Riceviamo e pubblichiamo dalla Sezione Ortese del Partito Democratico il seguente comunicato Stampa, circa la Situazione Discarica in Località Ferrante, a proposito degli ultimi sviluppi legali.
E alla fine avevamo ragione noi.
Dopo l’avviso di garanzia notificato al legale rappresentante dell’AGECOS e il provvedimento che ne ha disposto gli arresti domiciliari, un altro avvenimento segna una ulteriore tappa significativa nella vicenda relativa alla discarica per rifiuti speciali di Orta Nova.
All’udienza dell’11 giugno dinanzi al TAR Bari, l’avvocato difensore dell’Agecos ha rinunciato alla discussione fissata per decidere della sospensione della delibera con cui l’11 aprile scorso la Giunta provinciale ha annullato la n. 525/2005 (quella con cui l’Agecos fu autorizzata a realizzare la discarica in contrada “Ferrante”).
Pertanto i lavori di completamento per la realizzazione della discarica restano sospesi.
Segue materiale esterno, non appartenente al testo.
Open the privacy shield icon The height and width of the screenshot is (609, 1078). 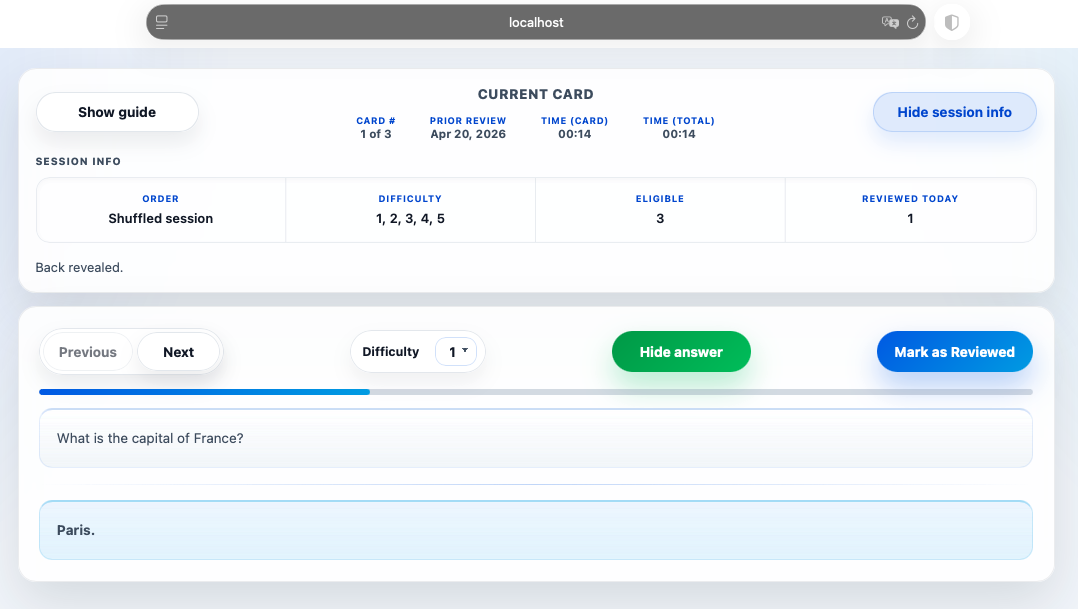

Il Partito Democratico di Orta Nova, essendo tra i principali protagonisti delle iniziative di contrasto al progetto, registra con soddisfazione la notizia, prendendo atto, dagli ultimi sviluppi, che i dubbi nutriti sin dalla prima ora non erano del tutto privi di fondamento.
Ciò posto, va detto che è diventata indifferibile la necessità di alzare il livello di attenzione sullo smaltimento e sulla gestione dei rifiuti , in particolar modo, di quelli speciali, nel nostro territorio, da parte di aziende private spesso disinvolte, che operano senza alcuna forma di controllo efficace da parte di organismi pubblici.
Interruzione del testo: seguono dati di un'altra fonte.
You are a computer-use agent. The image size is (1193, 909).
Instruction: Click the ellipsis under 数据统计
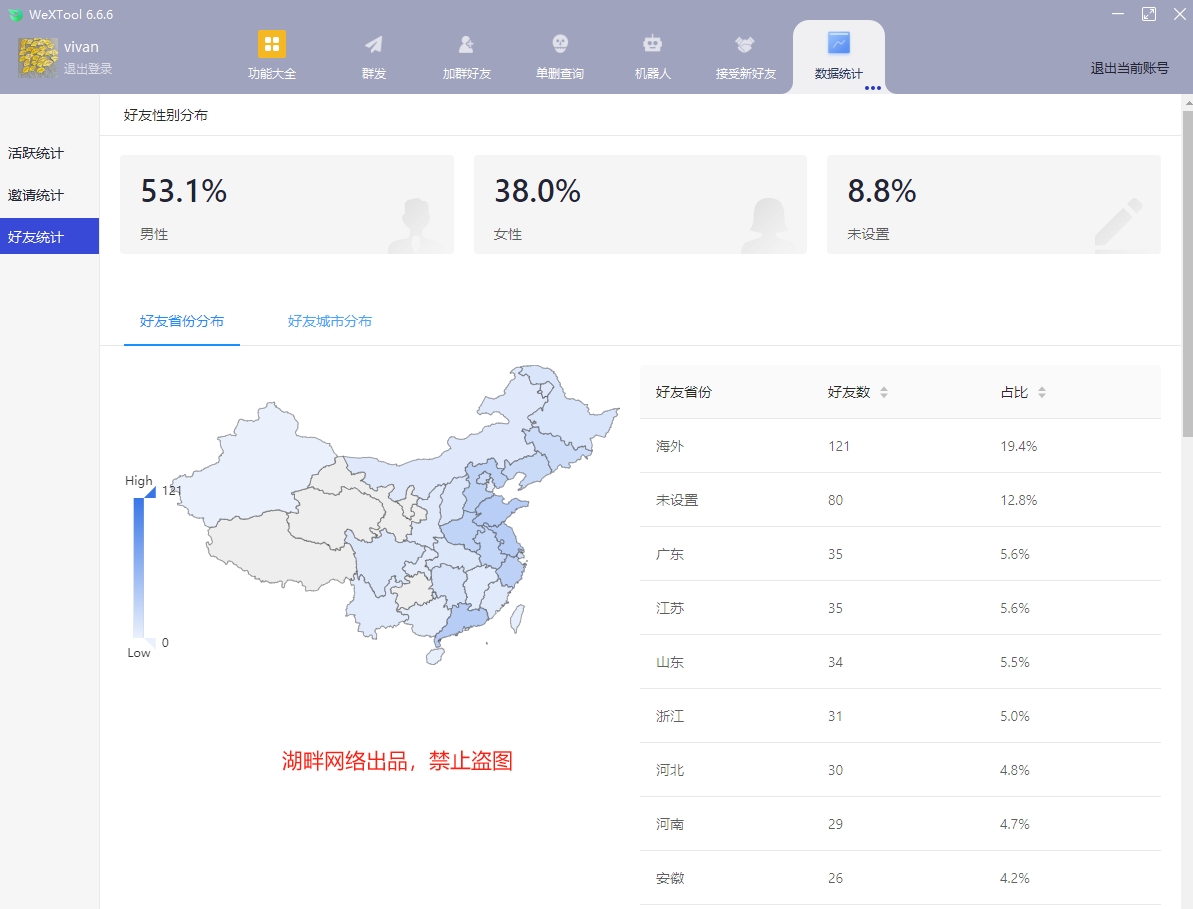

La vicenda Agecos, oltre a provocare lo sdegno della parte sana della società e della politica, deve far comprendere inoltre che ormai è diventata una priorità assoluta assumere utili iniziative per monitorare il territorio, verificarne lo stato di salute e provvedere urgentemente alla bonifica dei siti inquinati: la tutela della salute dei cittadini e dell’economia di questo territorio non può più attendere.